Find $\vec {v}(t)$ so that $\vec {v}(\pi ) = \vector {1,2,3}$ and $\vec {v}'(t) = \vec {f}(t)$.

\[ \vec {v}(t) = \vector {\answer {1 + \sin t},\answer {1 - \cos t},\answer {3 + \sin t}}. \]

By antidifferentiating, $\vec {v}(t) = \vector {\sin t,-\cos t,\sin t} + \vec {C}$ for some constant $\vec {C}$.

When $t = \pi $, we find $\vec {v}(\pi ) = \vector {\sin \pi ,-\cos \pi ,\sin \pi } + \vec {C}$ which is $\vector {0,1,0} + \vec {C}$.
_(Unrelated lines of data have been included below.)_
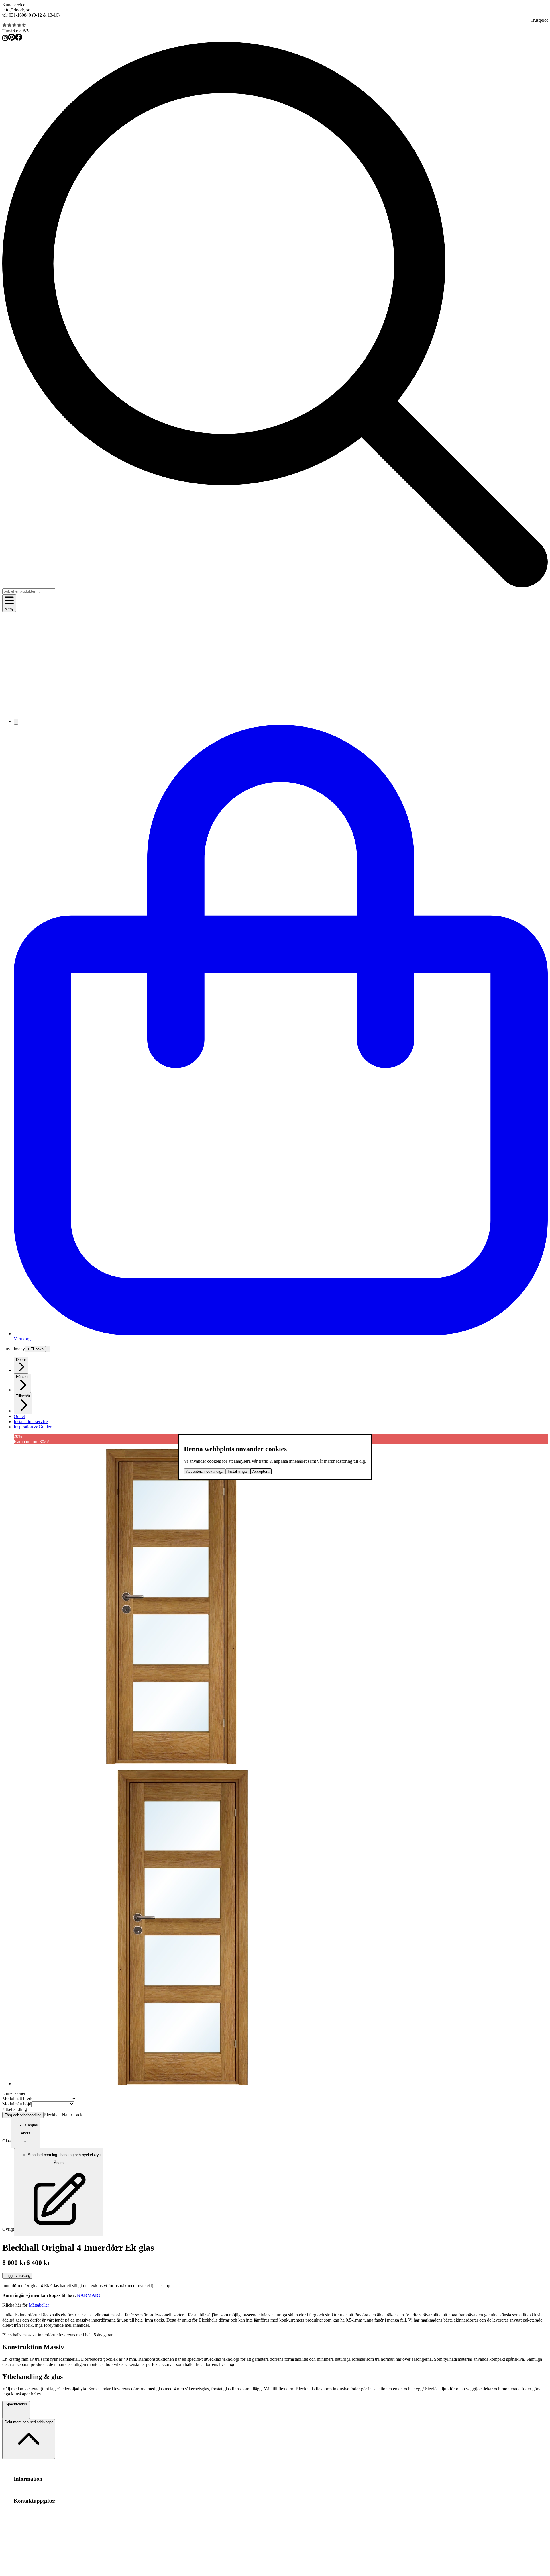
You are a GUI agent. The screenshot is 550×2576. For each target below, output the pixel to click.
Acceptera (260, 1471)
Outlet (19, 1416)
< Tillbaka (35, 1349)
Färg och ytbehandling (23, 2115)
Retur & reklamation (121, 2489)
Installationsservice (31, 1421)
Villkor (53, 2489)
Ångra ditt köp (73, 2489)
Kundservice (13, 4)
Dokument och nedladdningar (29, 2422)
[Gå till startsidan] (275, 711)
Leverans (94, 2489)
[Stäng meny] (48, 1349)
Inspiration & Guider (32, 1426)
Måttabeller (39, 2305)
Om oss (40, 2489)
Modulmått (24, 2489)
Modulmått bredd (18, 2098)
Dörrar (21, 1359)
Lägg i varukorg (17, 2275)
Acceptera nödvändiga (204, 1471)
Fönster (22, 1376)
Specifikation (16, 2404)
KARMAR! (88, 2295)
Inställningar (238, 1471)
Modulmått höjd (16, 2103)
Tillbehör (23, 1396)
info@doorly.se (16, 9)
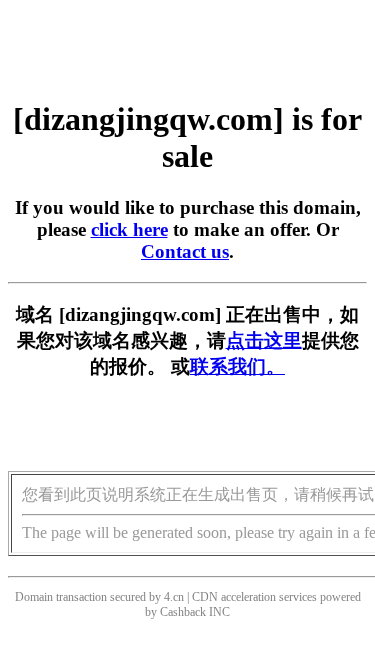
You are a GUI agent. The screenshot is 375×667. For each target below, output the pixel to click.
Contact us (185, 251)
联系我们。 (237, 366)
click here (129, 229)
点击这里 (264, 340)
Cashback (183, 612)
Since we are told that $\vec {v}(\pi ) = \vector {1,2,3}$, it must be that $\vec {C} = \vector {1,1,3}$.

Therefore $\vec {v}(t) = \vector {\sin t,-\cos t,\sin t} + \vector {1,1,3}$ is the desired function.

In this case, the $x$-coordinate is $1 + \sin t$.
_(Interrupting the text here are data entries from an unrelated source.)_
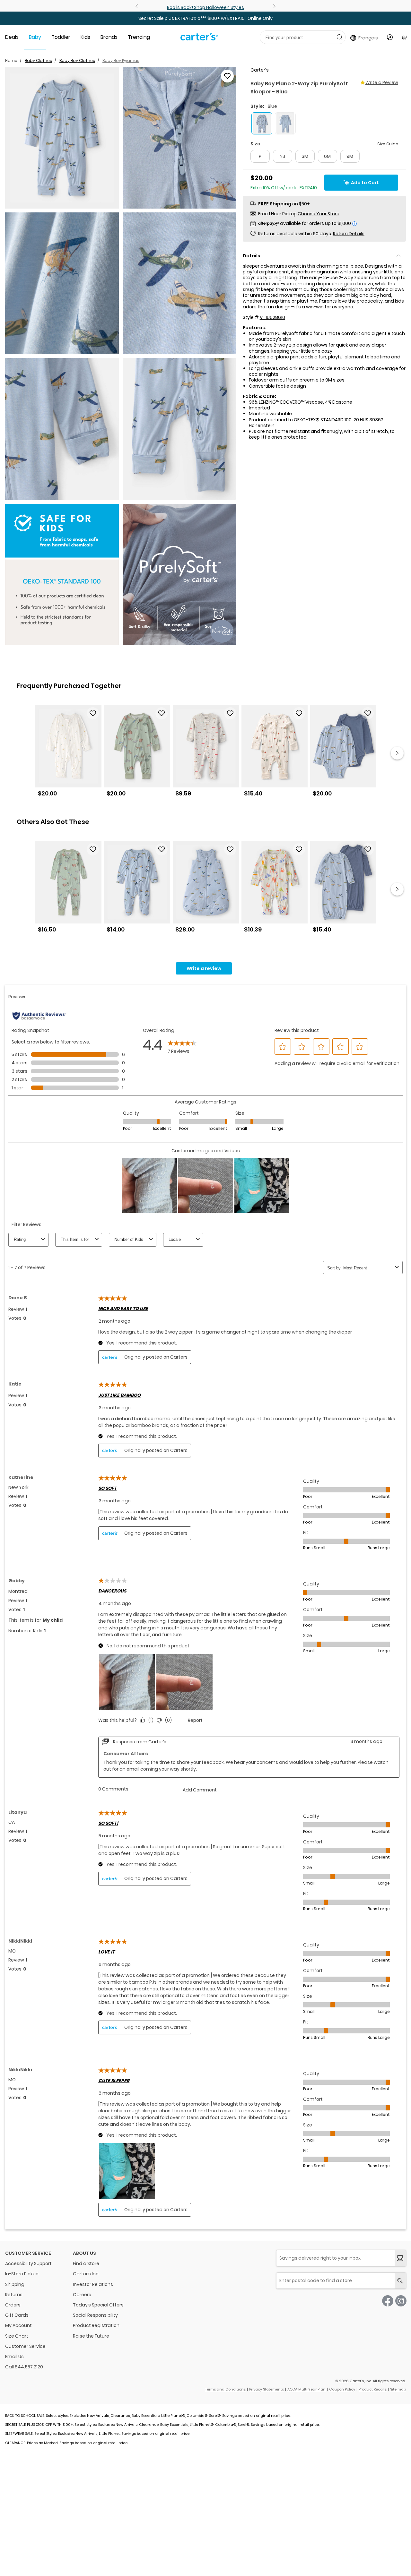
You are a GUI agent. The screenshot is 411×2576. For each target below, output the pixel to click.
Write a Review (381, 82)
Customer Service (25, 2346)
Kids (85, 37)
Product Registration (96, 2325)
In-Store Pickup (22, 2274)
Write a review (204, 968)
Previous (137, 6)
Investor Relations (93, 2284)
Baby (35, 37)
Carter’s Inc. (86, 2274)
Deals (12, 37)
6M (327, 156)
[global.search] (400, 2280)
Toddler (60, 37)
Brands (109, 37)
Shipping (14, 2284)
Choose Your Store (318, 213)
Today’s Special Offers (98, 2305)
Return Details (348, 233)
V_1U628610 (272, 317)
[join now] (400, 2258)
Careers (82, 2294)
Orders (13, 2305)
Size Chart (16, 2336)
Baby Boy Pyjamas (120, 60)
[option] (68, 753)
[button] (62, 138)
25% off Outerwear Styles (256, 7)
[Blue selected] (261, 123)
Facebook (387, 2300)
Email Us (14, 2356)
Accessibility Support (28, 2263)
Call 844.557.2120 (24, 2367)
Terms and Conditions (225, 2389)
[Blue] (285, 123)
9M (349, 156)
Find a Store (86, 2263)
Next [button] (397, 753)
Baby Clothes (38, 60)
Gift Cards (17, 2315)
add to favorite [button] (93, 713)
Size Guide (387, 144)
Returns (13, 2294)
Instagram (401, 2300)
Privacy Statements (266, 2389)
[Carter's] (199, 39)
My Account (18, 2325)
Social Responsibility (95, 2315)
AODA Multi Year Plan (306, 2389)
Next (273, 6)
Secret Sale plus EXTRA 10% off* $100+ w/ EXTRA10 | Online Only (205, 18)
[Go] (339, 37)
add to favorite (227, 76)
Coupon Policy (342, 2389)
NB (282, 156)
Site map (398, 2389)
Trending (139, 37)
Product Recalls (373, 2389)
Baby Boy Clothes (77, 60)
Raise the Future (91, 2336)
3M (305, 156)
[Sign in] (390, 37)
The $y$-coordinate is $1 - \cos t$.

The $z$-coordinate is $3 + \sin t$.

We can check our work by differentiating: note that the derivative of $\vector {{1 + \sin t},{1 - \cos t},{3 + \sin t}}$ with respect to $t$ is $\vector {\cos t,\sin t,\cos t}$ as desired. Moreover, $\vector {{1 + \sin \pi },{1 - \cos \pi },{3 + \sin \pi }}$ equals $\vector {1,2,3}$.